# Disable Updates with Nasky's Host (9.00)



## MikeyTaylorGaming (Dec 14, 2021)

Hi all.

I have searched for a solution to this for a while, but haven't managed to find anything sorry. It's probably something of nothing!

I've just for the first time loaded Goldhen 2.0b onto my PS4 successfully, first try! But now I'm running into an issue where I can't seem to get onto the host site for blocking updates.
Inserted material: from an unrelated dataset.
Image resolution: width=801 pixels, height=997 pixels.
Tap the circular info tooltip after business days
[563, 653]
I'm trying to visit Nasky's Host @ http://ps4exploit.zd.lu/ on my PS4 and for some reason I get a warning message that states:



> Cannot connect to server.
> There might have been a problem in connecting to the network, or PlayStation Network or the server of the service provider might be temporarily busy.
> (WV-33898-1)



Of course I've checked the option in Goldhen settings to Enable binloader server, and at the moment I'm still using Al-asif's DNS of
*DNS 1: 165.227.83.145
DNS 2: 192.241.221.79*

I feel like the problem is that I'm still connected to that DNS, but I'm concerned about reverting my internet connections back to auto everything in case the PS4 decides it wants to start downloading updates etc!

Any help appreciated.


----------



## VashTS (Dec 14, 2021)

MikeyTaylorGaming said:


> Hi all.
> 
> I have searched for a solution to this for a while, but haven't managed to find anything sorry. It's probably something of nothing!
> 
> ...


my guess is the host name, perhaps al's dns is blocking keywords. i've been using http://karo218.ir/ for 9.00 hacks.


----------



## MikeyTaylorGaming (Dec 14, 2021)

VashTS said:


> my guess is the host name, perhaps al's dns is blocking keywords. i've been using http://karo218.ir/ for 9.00 hacks.
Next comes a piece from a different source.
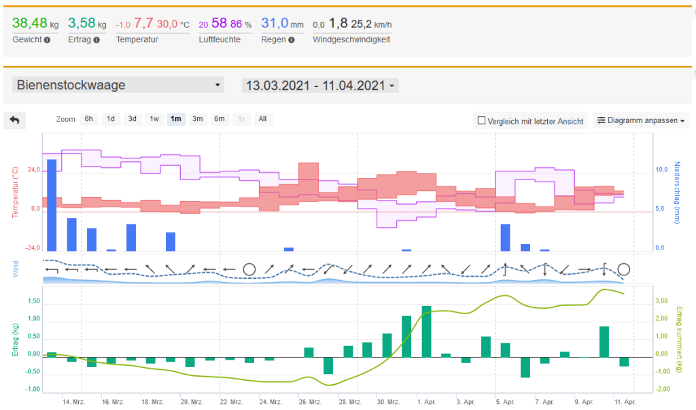Screen dimensions: 696x410
Task: Select the 6m zoom range
Action: [x=219, y=119]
Same hacks? I would do auto DNS but like I say, don't want the PS4 to start installing updates or downloading them, since I can't get to the actual update blocker


----------



## Stepperer (Dec 14, 2021)

Al Azif DNS is your actual update blocker...


----------



## MikeyTaylorGaming (Dec 14, 2021)

Stepperer said:


> Al Azif DNS is your actual update blocker...


I see... As I mentioned this is my first delve into it so I wasn't sure if I had to disable updates through the host, then change DNS Settings. So, I don't need to do anything provided I keep the same DNS settings?

EDIT: I've been typing in the wrong URL the whole time. I imagine that'll be my problem. There's no e in exploit obviously sorry all!

With updates disabled through the host, will this mod remain even after the PS4 is turned off, unlike the jailbreak which has to be executed each new startup?

Cheers.


----------